Passage shown:
*** Begin section ***

“Shit! My fucking leg! What new hell is this?”
At least that’s how the chimp in my brain reacted when I experienced breath-robbing, limb-buckling pain in my right knee. En route home after school drop-off this morning, I was warily negotiating foot placements on the crisper, untrodden parts of the snow-covered path whilst striving to avoid the compacted snow and glossy patches. Sudden and intense — the sensation in my knee caused me to hold back from weight-bearing for a few steps. It really hurt. A different pain. New danger.
I’ve learned a lot about pain this last few years. Most importantly, I’ve learned to get a better handle on my catastrophe-predicting, over-dramatic, highly-strung critter brain. Where my being was once prone to pretty immediate limbic system hijack in the face of fear, I now find I have more of a choice.
And so this being the case, the rational, logical human part of my brain took a moment to calculate her response.
“Yeah, that felt pretty intense, but hush, now. C’mon! You’ve read Explain Pain. You know about zings and zaps. This does not mean damage.”
Are you familiar with zings and zaps? Explain Pain, the must-have manual for the science-based pain sufferer, uses the term ‘zings and zaps’ to describe the phenomenon of sudden unpleasant sensations that one might experience due to an injured or irritated nerve, most likely provoked by stress, positioning or certain movements. It seems that these ‘zings and zaps’ can,
“…often lead to secondary postural changes as the person repeatedly tries to avoid the aggravating movement.”

*** End section ***

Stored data
*** Begin section ***

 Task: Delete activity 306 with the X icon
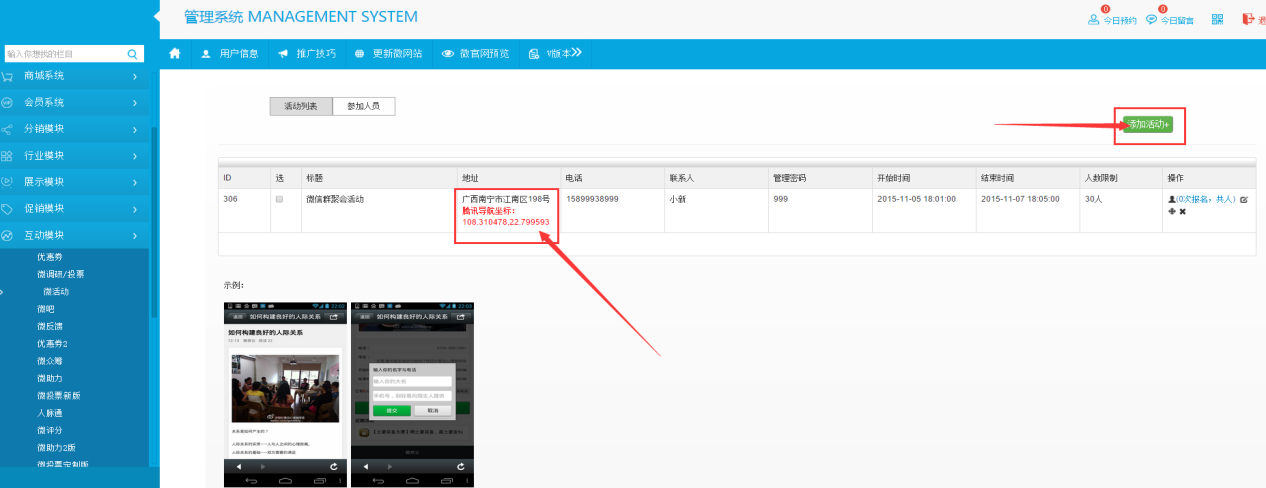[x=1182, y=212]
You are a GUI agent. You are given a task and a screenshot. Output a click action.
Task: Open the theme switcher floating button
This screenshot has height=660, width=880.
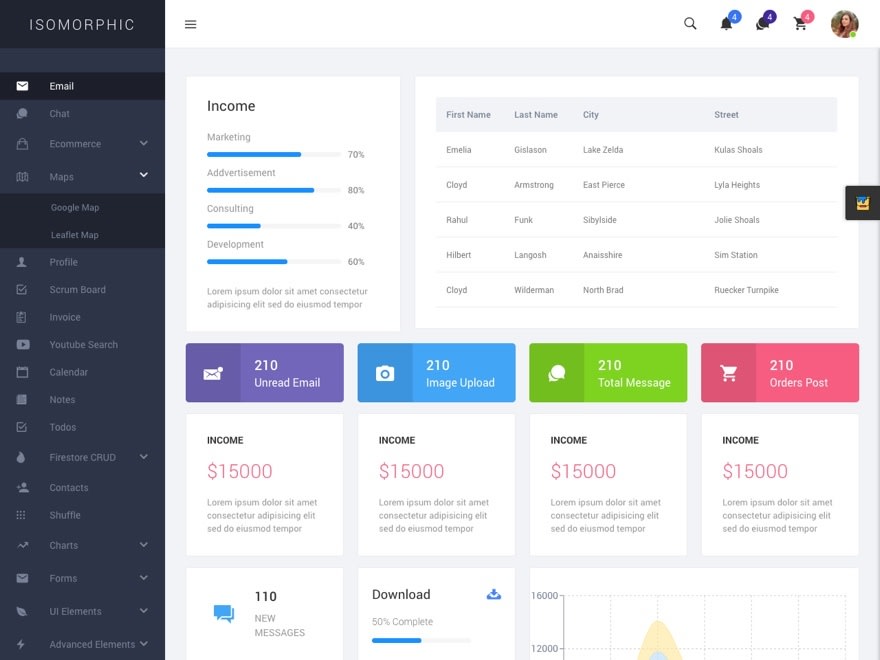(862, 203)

*** End section ***

Exercise: What comes next in the knee-pain essay above, after its final quoted line? Continue it from there.

Exercise output:
Awareness and cognition
As I picked my way along the path, I became aware of the compensatory postural shift. I found myself reflexively bracing, my steps guarded — especially the right foot, and unconsciously holding my breath as I concentrated my efforts on staying upright, avoiding hazard and preventing a tumble.
I made efforts to purposefully relax my breathing, and the next time I placed the right foot down, I deliberately gave my full weight to my leg and foot, countering the involuntary compensation my brain was attempting to make. My chimp brain was still on red alert. The throb of pain continued with each step, intensifying even, and I lost my footing a little. Then the sensation began to fade. There was an unraveling and unwinding sensation in my left buttock, across the pelvis and down to the right knee. It eased off completely. The danger was over. My conscious breath and calculated gait had won out. The pain was gone and I was walking in comfort and with ease.
Rationalising the pain experience
What was all that about, then? I can’t be sure, but here’s my best guess:
I have added new some new, more vigorous elements to my workout recently. Maybe a little DOMs mixed with a little strain? I’ve also had a fair bit of disruption in my life in the last couple of weeks: being away from home; sleeping in an uncomfortable bed with resulting sleep deprivation; heightened stress; prolonged sitting;travel; poorer than usual diet. I know how these factors can contribute to the pain experience so I can rationalise why my body may have been feeling tighter and achier than usual. Oh, and on top of that I also appear to have what is known as central sensitization.
The clinician and blogger Barrett Dorko posits that we have a natural instinct to correct the vagaries of our bodies called ideomotion. He talks about it in his 2015 San Diego Pain Summit lecture and movement writer Todd Hargrove has written a number of blog posts related to this theme.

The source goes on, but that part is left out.